▼▼▼
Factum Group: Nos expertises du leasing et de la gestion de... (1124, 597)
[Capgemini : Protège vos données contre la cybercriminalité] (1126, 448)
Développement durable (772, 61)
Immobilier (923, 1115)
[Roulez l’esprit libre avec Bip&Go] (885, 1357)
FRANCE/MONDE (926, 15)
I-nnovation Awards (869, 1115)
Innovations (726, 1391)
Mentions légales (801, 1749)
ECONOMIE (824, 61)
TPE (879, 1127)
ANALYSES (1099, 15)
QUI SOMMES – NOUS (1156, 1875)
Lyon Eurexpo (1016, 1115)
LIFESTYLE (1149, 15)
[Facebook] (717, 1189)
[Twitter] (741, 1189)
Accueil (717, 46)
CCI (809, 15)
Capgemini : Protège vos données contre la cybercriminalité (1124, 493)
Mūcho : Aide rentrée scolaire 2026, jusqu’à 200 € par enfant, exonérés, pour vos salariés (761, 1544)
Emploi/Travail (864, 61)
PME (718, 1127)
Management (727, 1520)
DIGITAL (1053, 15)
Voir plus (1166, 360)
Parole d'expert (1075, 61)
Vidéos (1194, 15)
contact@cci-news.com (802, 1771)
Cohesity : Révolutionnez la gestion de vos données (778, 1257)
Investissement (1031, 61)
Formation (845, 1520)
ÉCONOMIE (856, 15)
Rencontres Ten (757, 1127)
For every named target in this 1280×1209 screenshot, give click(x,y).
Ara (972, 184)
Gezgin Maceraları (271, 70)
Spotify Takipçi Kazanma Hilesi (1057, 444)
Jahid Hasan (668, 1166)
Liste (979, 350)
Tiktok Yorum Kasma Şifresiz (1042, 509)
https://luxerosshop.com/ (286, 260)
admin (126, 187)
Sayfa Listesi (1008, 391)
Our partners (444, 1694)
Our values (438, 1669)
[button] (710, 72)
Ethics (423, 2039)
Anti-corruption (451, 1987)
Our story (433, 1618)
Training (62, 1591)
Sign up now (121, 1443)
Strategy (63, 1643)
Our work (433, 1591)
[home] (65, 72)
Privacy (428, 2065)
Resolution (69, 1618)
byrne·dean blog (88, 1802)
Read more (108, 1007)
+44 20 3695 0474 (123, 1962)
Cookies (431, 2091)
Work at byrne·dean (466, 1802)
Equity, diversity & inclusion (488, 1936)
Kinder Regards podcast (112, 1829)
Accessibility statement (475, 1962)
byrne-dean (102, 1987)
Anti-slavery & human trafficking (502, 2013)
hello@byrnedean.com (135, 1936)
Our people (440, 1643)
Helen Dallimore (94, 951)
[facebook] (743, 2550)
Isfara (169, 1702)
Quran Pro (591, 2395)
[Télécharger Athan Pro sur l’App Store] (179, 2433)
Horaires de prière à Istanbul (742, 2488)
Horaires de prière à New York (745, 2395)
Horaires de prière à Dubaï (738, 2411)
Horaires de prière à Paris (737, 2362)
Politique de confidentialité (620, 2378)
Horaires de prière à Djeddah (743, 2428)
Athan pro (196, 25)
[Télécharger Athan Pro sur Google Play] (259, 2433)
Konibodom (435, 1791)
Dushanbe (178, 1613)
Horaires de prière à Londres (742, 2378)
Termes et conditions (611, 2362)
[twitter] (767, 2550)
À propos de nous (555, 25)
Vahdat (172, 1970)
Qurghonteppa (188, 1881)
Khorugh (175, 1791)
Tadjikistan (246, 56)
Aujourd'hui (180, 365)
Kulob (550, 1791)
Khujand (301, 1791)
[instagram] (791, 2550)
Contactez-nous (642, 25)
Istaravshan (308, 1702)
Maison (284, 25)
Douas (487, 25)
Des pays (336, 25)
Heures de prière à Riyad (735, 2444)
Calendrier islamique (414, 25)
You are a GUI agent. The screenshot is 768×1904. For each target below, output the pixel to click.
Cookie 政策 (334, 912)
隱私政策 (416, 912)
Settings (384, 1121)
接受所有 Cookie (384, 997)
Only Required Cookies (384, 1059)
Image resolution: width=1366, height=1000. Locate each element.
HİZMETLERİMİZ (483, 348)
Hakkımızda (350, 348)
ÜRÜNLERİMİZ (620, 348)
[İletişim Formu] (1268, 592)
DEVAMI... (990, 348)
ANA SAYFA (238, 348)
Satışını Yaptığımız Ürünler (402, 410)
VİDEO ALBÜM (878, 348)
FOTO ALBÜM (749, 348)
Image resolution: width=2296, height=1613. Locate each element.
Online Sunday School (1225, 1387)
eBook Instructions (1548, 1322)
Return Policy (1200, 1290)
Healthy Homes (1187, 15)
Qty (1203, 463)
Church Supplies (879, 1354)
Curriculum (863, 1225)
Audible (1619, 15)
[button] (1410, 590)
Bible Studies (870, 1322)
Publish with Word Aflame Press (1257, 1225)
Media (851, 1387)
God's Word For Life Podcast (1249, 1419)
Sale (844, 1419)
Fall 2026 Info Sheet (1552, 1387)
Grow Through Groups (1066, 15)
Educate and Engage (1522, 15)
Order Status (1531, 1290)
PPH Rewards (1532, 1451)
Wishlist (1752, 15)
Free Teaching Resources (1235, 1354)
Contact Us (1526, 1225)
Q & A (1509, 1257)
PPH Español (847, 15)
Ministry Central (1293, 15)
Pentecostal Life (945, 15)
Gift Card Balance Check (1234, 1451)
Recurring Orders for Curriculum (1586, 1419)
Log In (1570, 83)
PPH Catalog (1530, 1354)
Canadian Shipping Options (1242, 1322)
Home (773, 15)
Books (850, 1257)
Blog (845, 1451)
▲▲▲
**Required action**
What is needed is a verbatim copy of the data, complete from first line to last.

**Result of the task**
Factum Group: Nos expertises du leasing et de la gestion de... (1124, 597)
[Capgemini : Protège vos données contre la cybercriminalité] (1126, 448)
Développement durable (772, 61)
Immobilier (923, 1115)
[Roulez l’esprit libre avec Bip&Go] (885, 1357)
FRANCE/MONDE (926, 15)
I-nnovation Awards (869, 1115)
Innovations (726, 1391)
Mentions légales (801, 1749)
ECONOMIE (824, 61)
TPE (879, 1127)
ANALYSES (1099, 15)
QUI SOMMES – NOUS (1156, 1875)
Lyon Eurexpo (1016, 1115)
LIFESTYLE (1149, 15)
[Facebook] (717, 1189)
[Twitter] (741, 1189)
Accueil (717, 46)
CCI (809, 15)
Capgemini : Protège vos données contre la cybercriminalité (1124, 493)
Mūcho : Aide rentrée scolaire 2026, jusqu’à 200 € par enfant, exonérés, pour vos salariés (761, 1544)
Emploi/Travail (864, 61)
PME (718, 1127)
Management (727, 1520)
DIGITAL (1053, 15)
Voir plus (1166, 360)
Parole d'expert (1075, 61)
Vidéos (1194, 15)
contact@cci-news.com (802, 1771)
Cohesity : Révolutionnez la gestion de vos données (778, 1257)
Investissement (1031, 61)
Formation (845, 1520)
ÉCONOMIE (856, 15)
Rencontres Ten (757, 1127)
For every named target in this 1280×1209 screenshot, give click(x,y).
Ara (972, 184)
Gezgin Maceraları (271, 70)
Spotify Takipçi Kazanma Hilesi (1057, 444)
Jahid Hasan (668, 1166)
Liste (979, 350)
Tiktok Yorum Kasma Şifresiz (1042, 509)
https://luxerosshop.com/ (286, 260)
admin (126, 187)
Sayfa Listesi (1008, 391)
Our partners (444, 1694)
Our values (438, 1669)
[button] (710, 72)
Ethics (423, 2039)
Anti-corruption (451, 1987)
Our story (433, 1618)
Training (62, 1591)
Sign up now (121, 1443)
Strategy (63, 1643)
Our work (433, 1591)
[home] (65, 72)
Privacy (428, 2065)
Resolution (69, 1618)
byrne·dean blog (88, 1802)
Read more (108, 1007)
+44 20 3695 0474 (123, 1962)
Cookies (431, 2091)
Work at byrne·dean (466, 1802)
Equity, diversity & inclusion (488, 1936)
Kinder Regards podcast (112, 1829)
Accessibility statement (475, 1962)
byrne-dean (102, 1987)
Anti-slavery & human trafficking (502, 2013)
hello@byrnedean.com (135, 1936)
Our people (440, 1643)
Helen Dallimore (94, 951)
[facebook] (743, 2550)
Isfara (169, 1702)
Quran Pro (591, 2395)
[Télécharger Athan Pro sur l’App Store] (179, 2433)
Horaires de prière à Istanbul (742, 2488)
Horaires de prière à New York (745, 2395)
Horaires de prière à Dubaï (738, 2411)
Horaires de prière à Paris (737, 2362)
Politique de confidentialité (620, 2378)
Horaires de prière à Djeddah (743, 2428)
Athan pro (196, 25)
[Télécharger Athan Pro sur Google Play] (259, 2433)
Konibodom (435, 1791)
Dushanbe (178, 1613)
Horaires de prière à Londres (742, 2378)
Termes et conditions (611, 2362)
[twitter] (767, 2550)
À propos de nous (555, 25)
Vahdat (172, 1970)
Qurghonteppa (188, 1881)
Khorugh (175, 1791)
Tadjikistan (246, 56)
Aujourd'hui (180, 365)
Kulob (550, 1791)
Khujand (301, 1791)
[instagram] (791, 2550)
Contactez-nous (642, 25)
Istaravshan (308, 1702)
Maison (284, 25)
Douas (487, 25)
Des pays (336, 25)
Heures de prière à Riyad (735, 2444)
Calendrier islamique (414, 25)
You are a GUI agent. The screenshot is 768×1904. For each target below, output the pixel to click.
Cookie 政策 (334, 912)
隱私政策 (416, 912)
Settings (384, 1121)
接受所有 Cookie (384, 997)
Only Required Cookies (384, 1059)
Image resolution: width=1366, height=1000. Locate each element.
HİZMETLERİMİZ (483, 348)
Hakkımızda (350, 348)
ÜRÜNLERİMİZ (620, 348)
[İletişim Formu] (1268, 592)
DEVAMI... (990, 348)
ANA SAYFA (238, 348)
Satışını Yaptığımız Ürünler (402, 410)
VİDEO ALBÜM (878, 348)
FOTO ALBÜM (749, 348)
Image resolution: width=2296, height=1613. Locate each element.
Online Sunday School (1225, 1387)
eBook Instructions (1548, 1322)
Return Policy (1200, 1290)
Healthy Homes (1187, 15)
Qty (1203, 463)
Church Supplies (879, 1354)
Curriculum (863, 1225)
Audible (1619, 15)
[button] (1410, 590)
Bible Studies (870, 1322)
Publish with Word Aflame Press (1257, 1225)
Media (851, 1387)
God's Word For Life Podcast (1249, 1419)
Sale (844, 1419)
Fall 2026 Info Sheet (1552, 1387)
Grow Through Groups (1066, 15)
Educate and Engage (1522, 15)
Order Status (1531, 1290)
PPH Rewards (1532, 1451)
Wishlist (1752, 15)
Free Teaching Resources (1235, 1354)
Contact Us (1526, 1225)
Q & A (1509, 1257)
PPH Español (847, 15)
Ministry Central (1293, 15)
Pentecostal Life (945, 15)
Gift Card Balance Check (1234, 1451)
Recurring Orders for Curriculum (1586, 1419)
Log In (1570, 83)
PPH Catalog (1530, 1354)
Canadian Shipping Options (1242, 1322)
Home (773, 15)
Books (850, 1257)
Blog (845, 1451)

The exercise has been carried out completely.